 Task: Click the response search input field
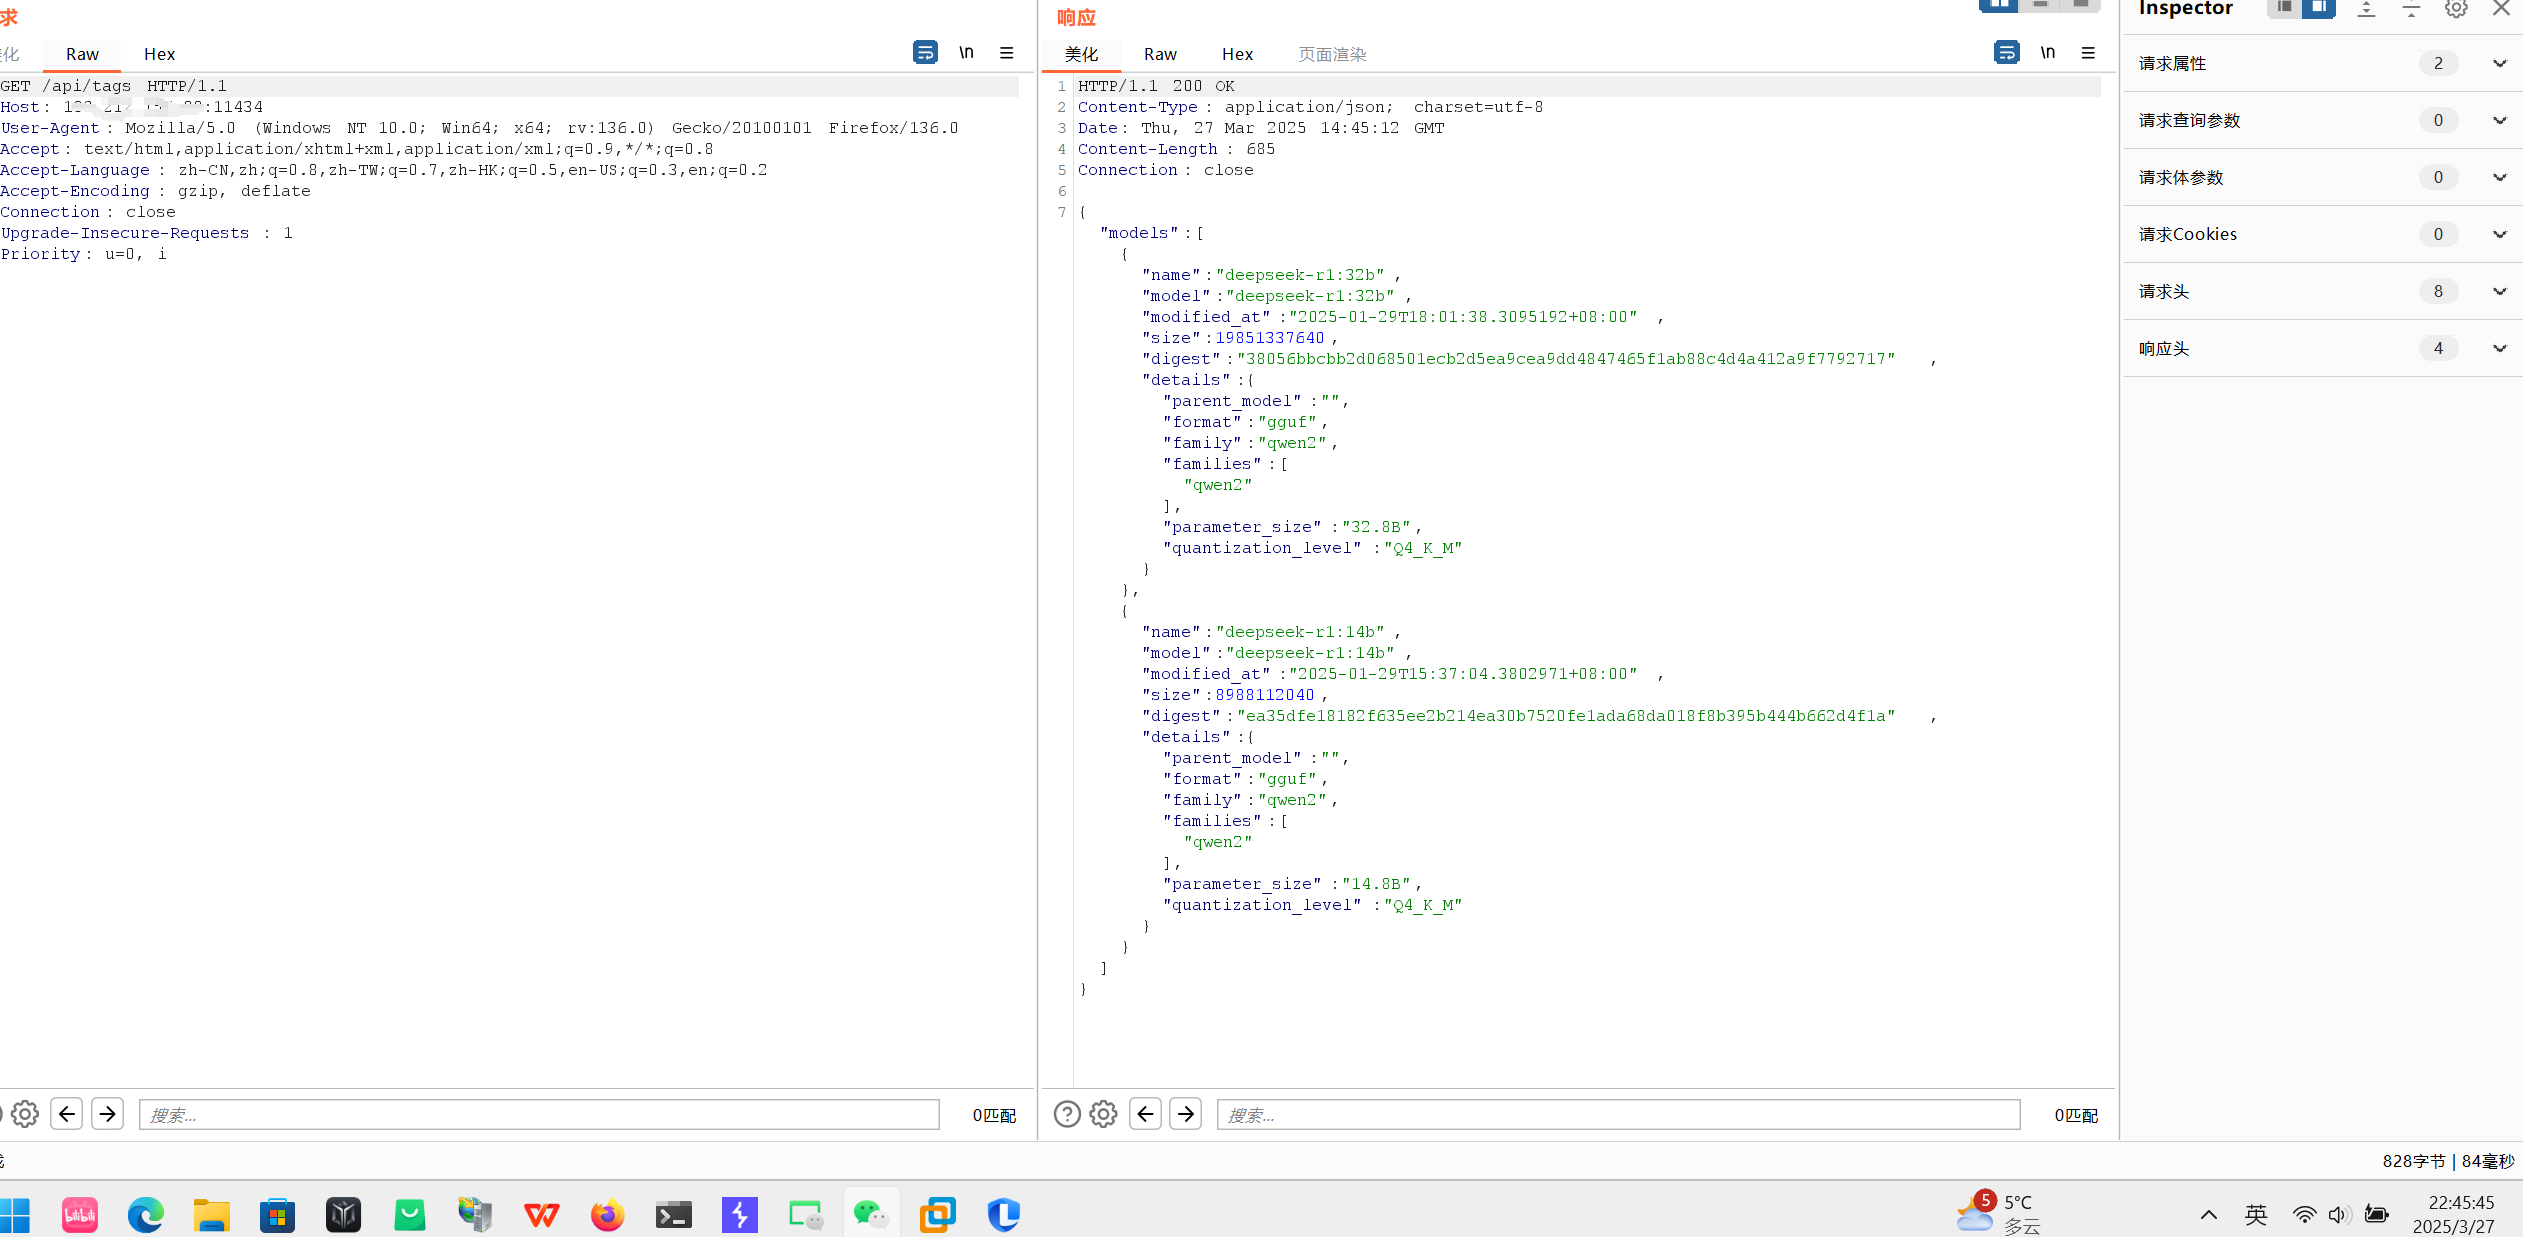pos(1617,1114)
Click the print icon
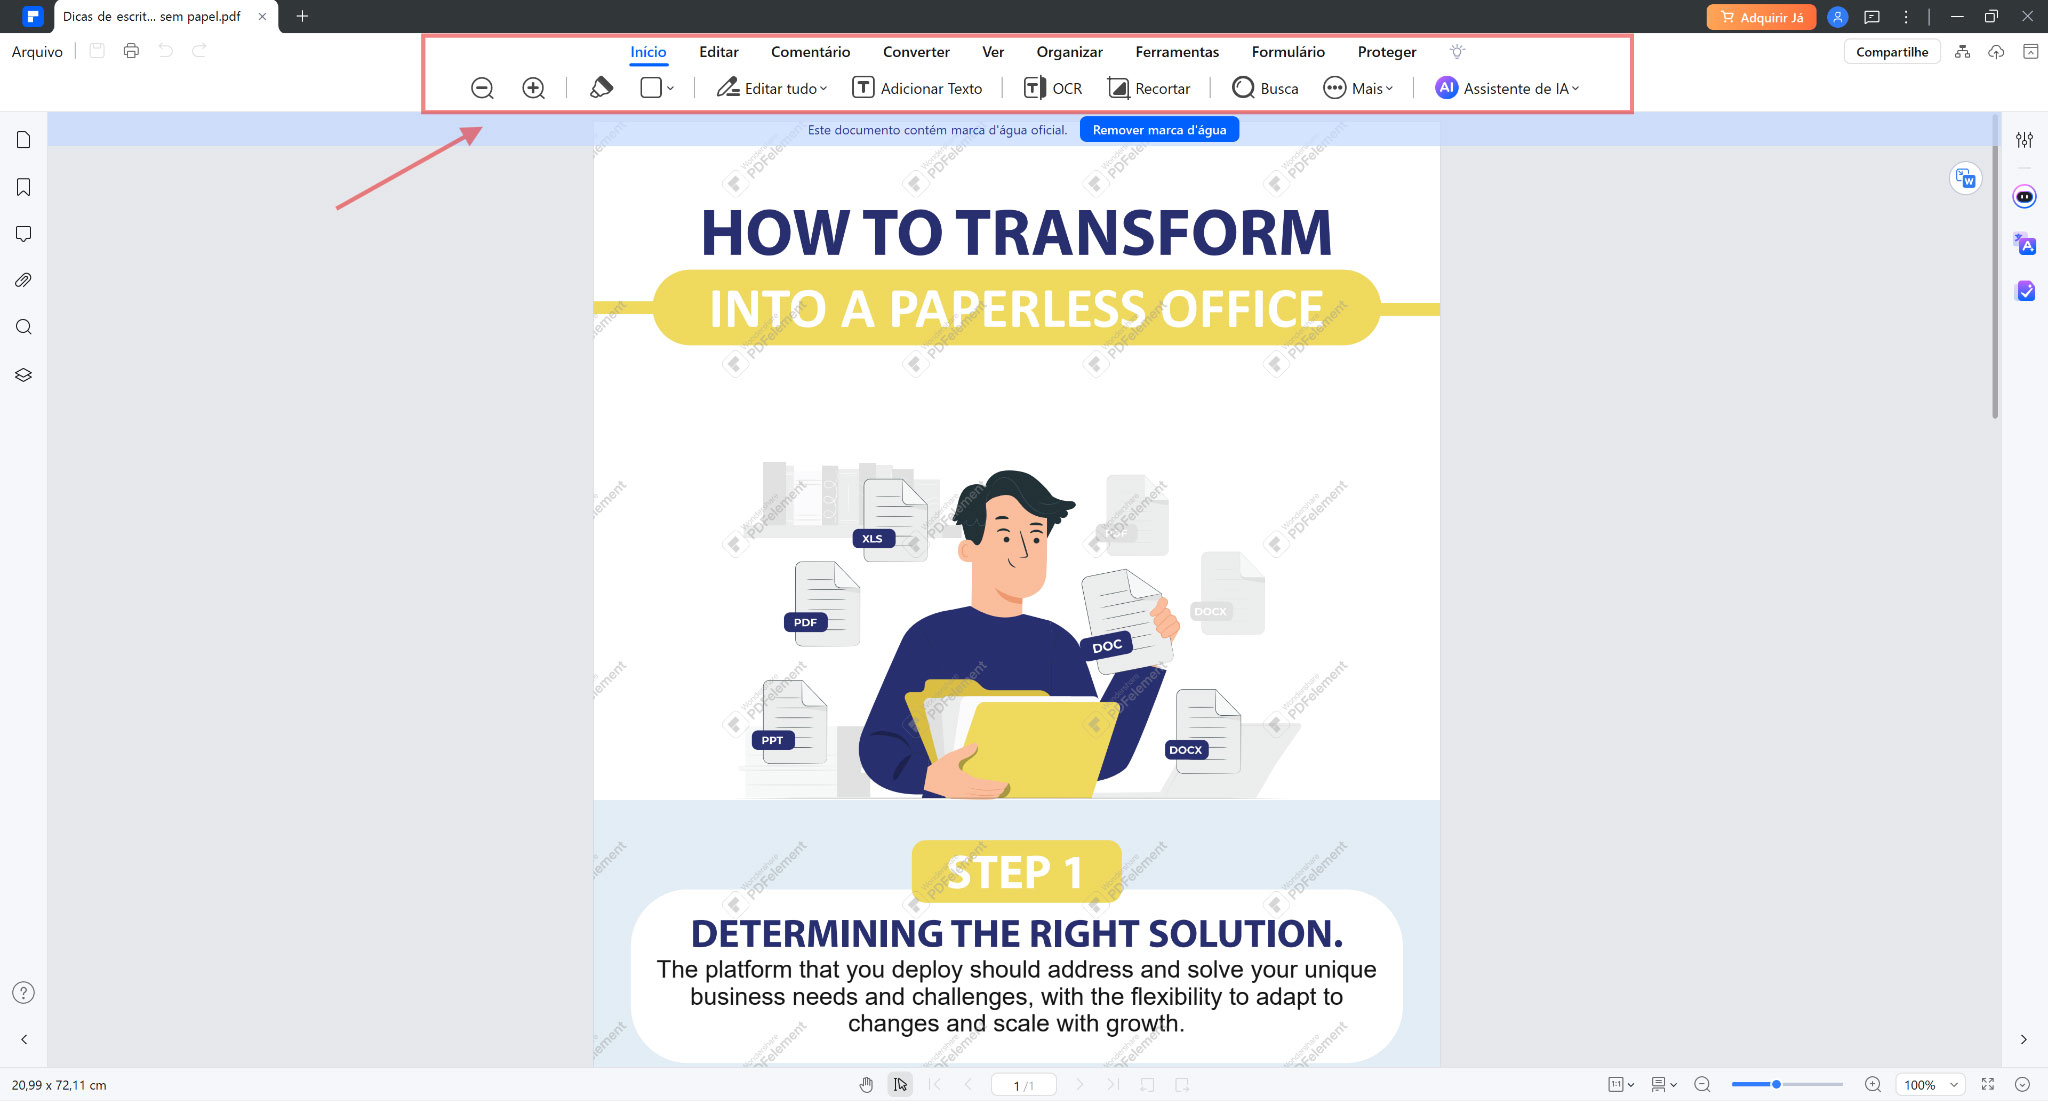 pyautogui.click(x=131, y=51)
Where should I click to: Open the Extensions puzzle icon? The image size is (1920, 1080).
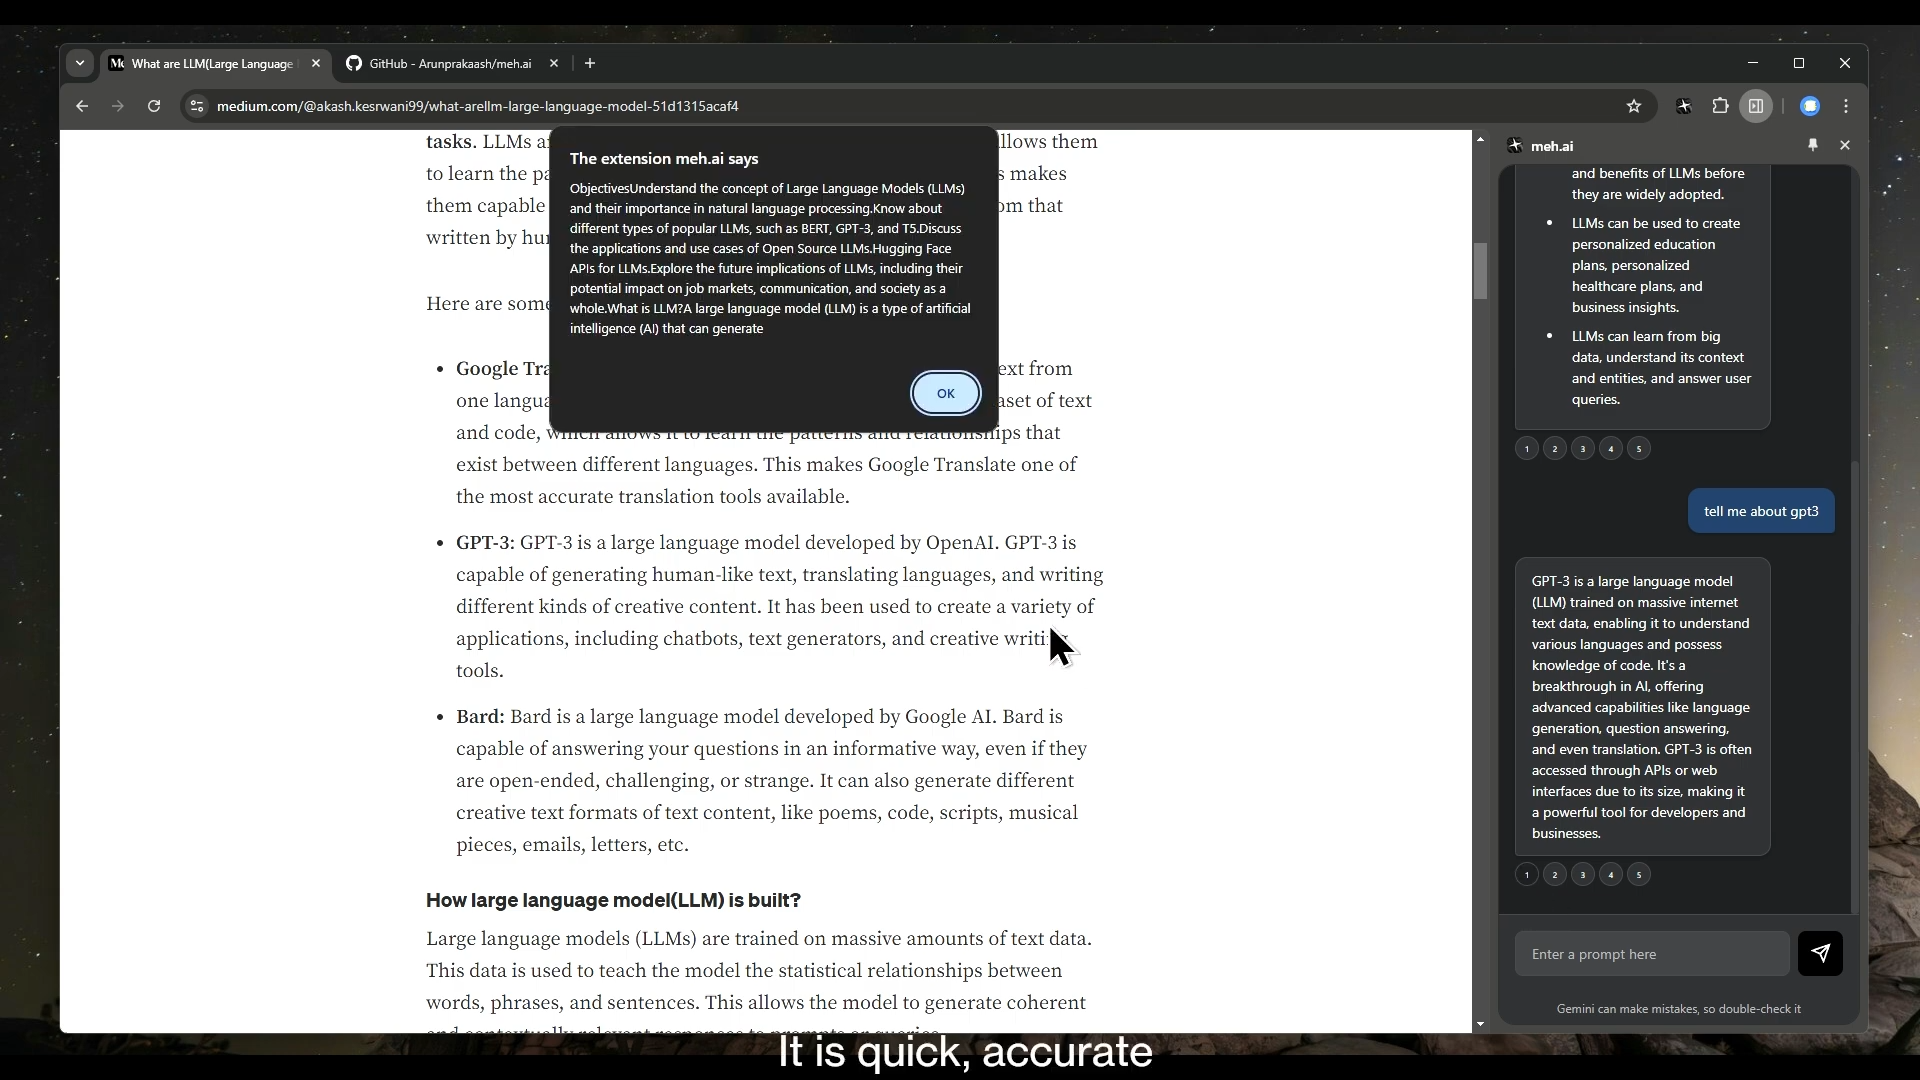click(1720, 106)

################

Requirement:
The copy must reproduce the listing above verbatim and contain no pictures.

Answer to the exercise:
 Task: Click the response search input field
pos(1617,1114)
Click the print icon
 pyautogui.click(x=131, y=51)
Where should I click to: Open the Extensions puzzle icon? The image size is (1920, 1080).
click(1720, 106)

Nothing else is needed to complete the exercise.